Reuters is reporting that Chinese manufacturer ZTE has come under investigation from the US Department of Commerce for allegedly shipping embargoed American hardware and software products to Iran. A Commerce Department official confirmed that US authorities have been pursuing the matter "very aggressively," though it will likely be many months before the investigation is complete. If ZTE is found to have violated the embargo, it could face fines at up to double the value of the products in question.

News of the investigation comes following a March 22nd report that ZTE had signed a contract to ship $123.4 million worth of US-made products to Telecommunication Company of Iran (TCI). The contract, signed in December 2010, included printers and PC parts from HP, Windows software, Oracle database products, Dell monitors, and antivirus software from Symantec.

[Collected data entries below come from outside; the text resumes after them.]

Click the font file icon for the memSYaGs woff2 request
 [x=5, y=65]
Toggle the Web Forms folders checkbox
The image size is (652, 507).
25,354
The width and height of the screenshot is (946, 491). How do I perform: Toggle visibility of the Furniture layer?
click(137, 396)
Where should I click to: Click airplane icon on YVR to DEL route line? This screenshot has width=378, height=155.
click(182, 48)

Reuters followed up with an April report that ZTE had signed a separate contract in June 2011 to provide an additional $10 million worth of products to Aryacell — part of the consortium that, along with the Iranian government, controls TCI. The list of components included IBM servers and Cisco switches, among other US-made equipment.

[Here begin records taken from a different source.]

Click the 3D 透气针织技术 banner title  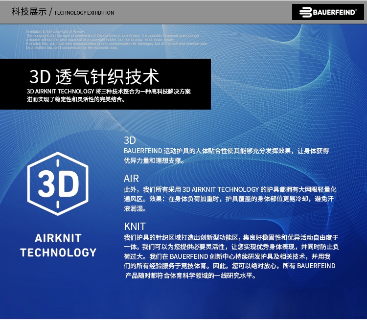pos(94,77)
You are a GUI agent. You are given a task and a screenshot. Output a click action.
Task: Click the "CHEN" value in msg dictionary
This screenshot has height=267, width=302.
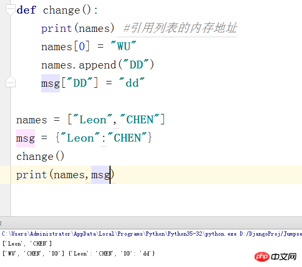click(x=127, y=138)
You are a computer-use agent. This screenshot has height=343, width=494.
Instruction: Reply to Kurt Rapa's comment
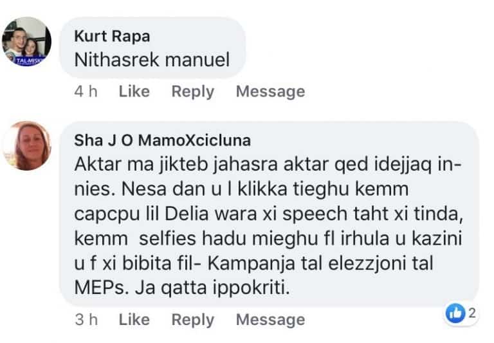192,91
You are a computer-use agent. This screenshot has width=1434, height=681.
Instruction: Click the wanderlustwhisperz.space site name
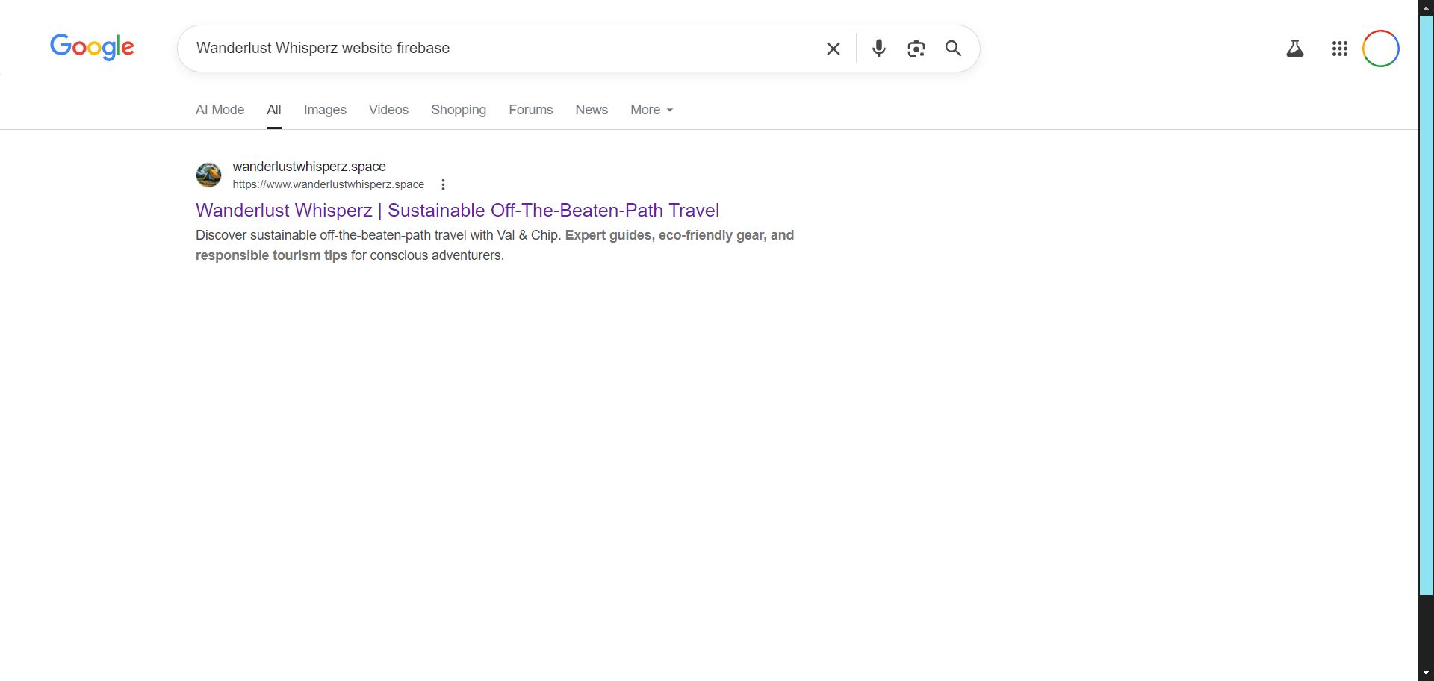click(x=308, y=167)
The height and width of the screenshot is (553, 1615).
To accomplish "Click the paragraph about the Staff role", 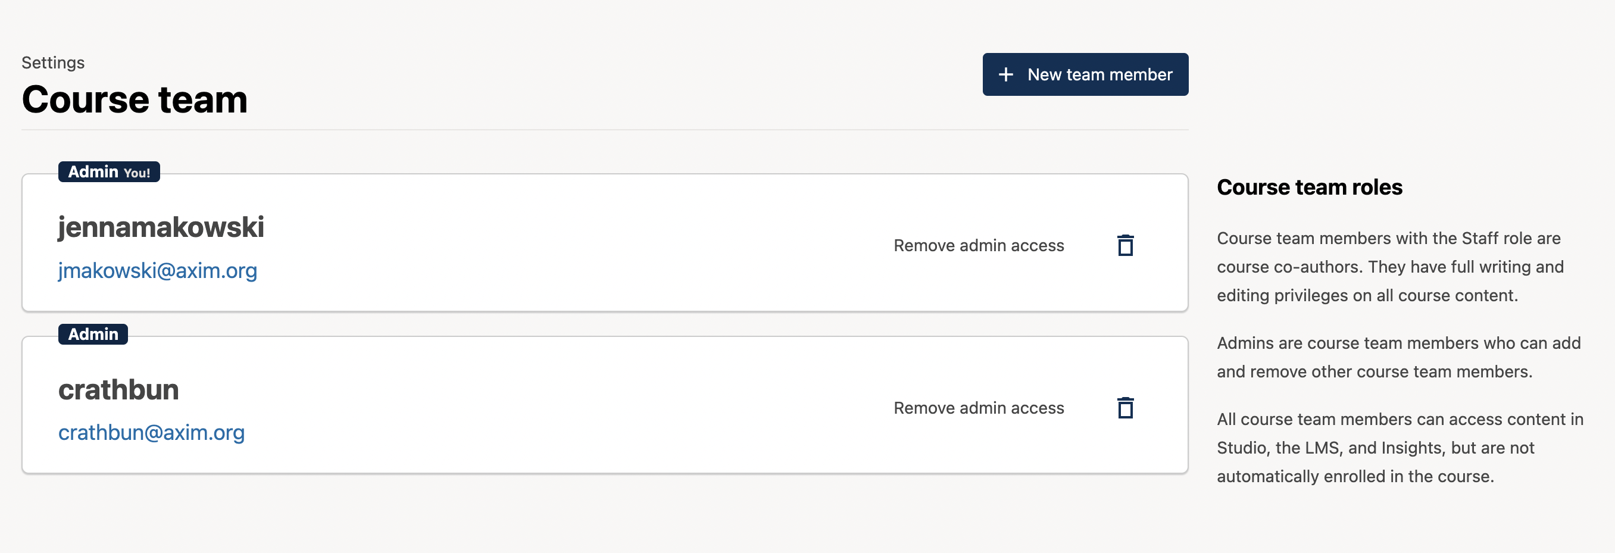I will 1389,266.
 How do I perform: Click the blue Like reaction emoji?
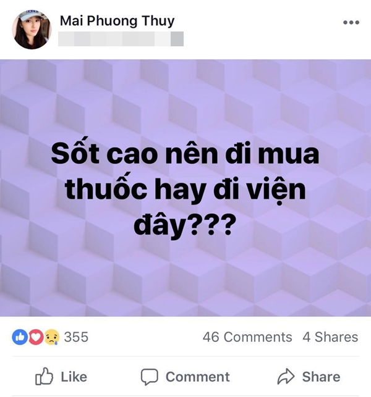[20, 337]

A ZTE spokesman confirmed in March that that company would "curtail" existing business with Iran, and the manufacturer later announced that it would seek no new customers within the country. The company also said in April that it decided to abandon its Aryacell deal after "we realized that the contract involved some U.S. embargoed products."

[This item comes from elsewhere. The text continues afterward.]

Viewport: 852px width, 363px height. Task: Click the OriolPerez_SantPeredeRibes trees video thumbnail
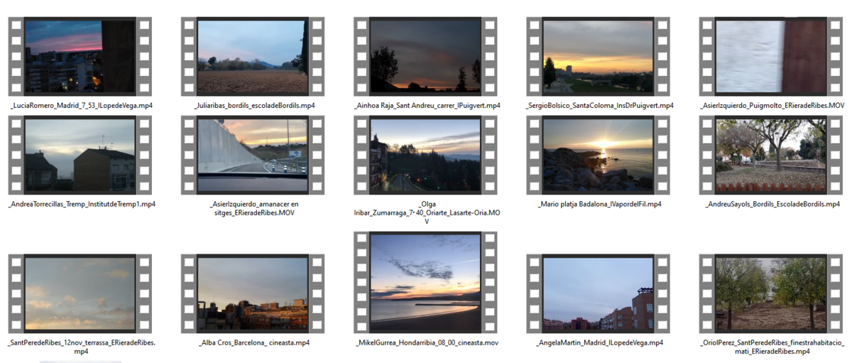coord(771,292)
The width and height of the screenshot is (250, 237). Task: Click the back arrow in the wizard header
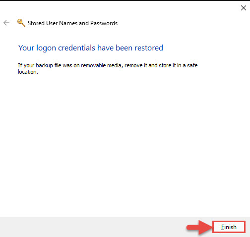(x=6, y=23)
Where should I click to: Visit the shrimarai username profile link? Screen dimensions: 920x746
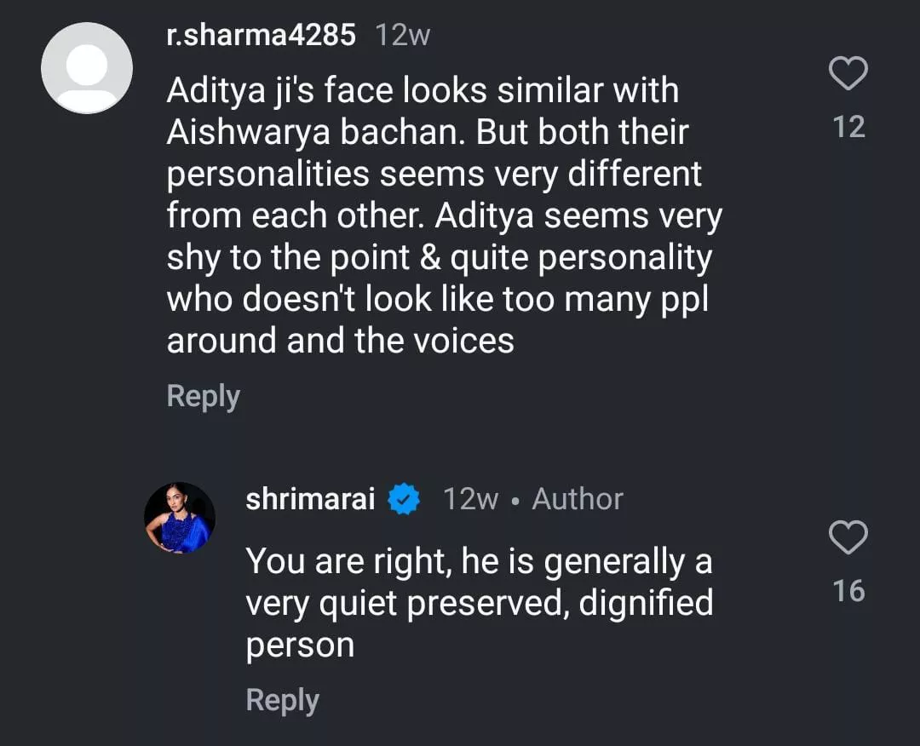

ZTE officials declined to comment on this week's report, as did representatives from Microsoft, IBM, HP, Oracle, and Dell. These US companies had previously said they were unaware of these Iranian contracts, though sources close to the matter tell Reuters that some have already received subpoenas related to their dealings with both ZTE and Beijing 8-Star — a company that provided "relevant third-party equipments," according to contract documents

The investigation is still in its early stages, but an official from the Commerce Department tells Reuters that there's so far no evidence that any US firms were complicit in ZTE's Iranian affairs.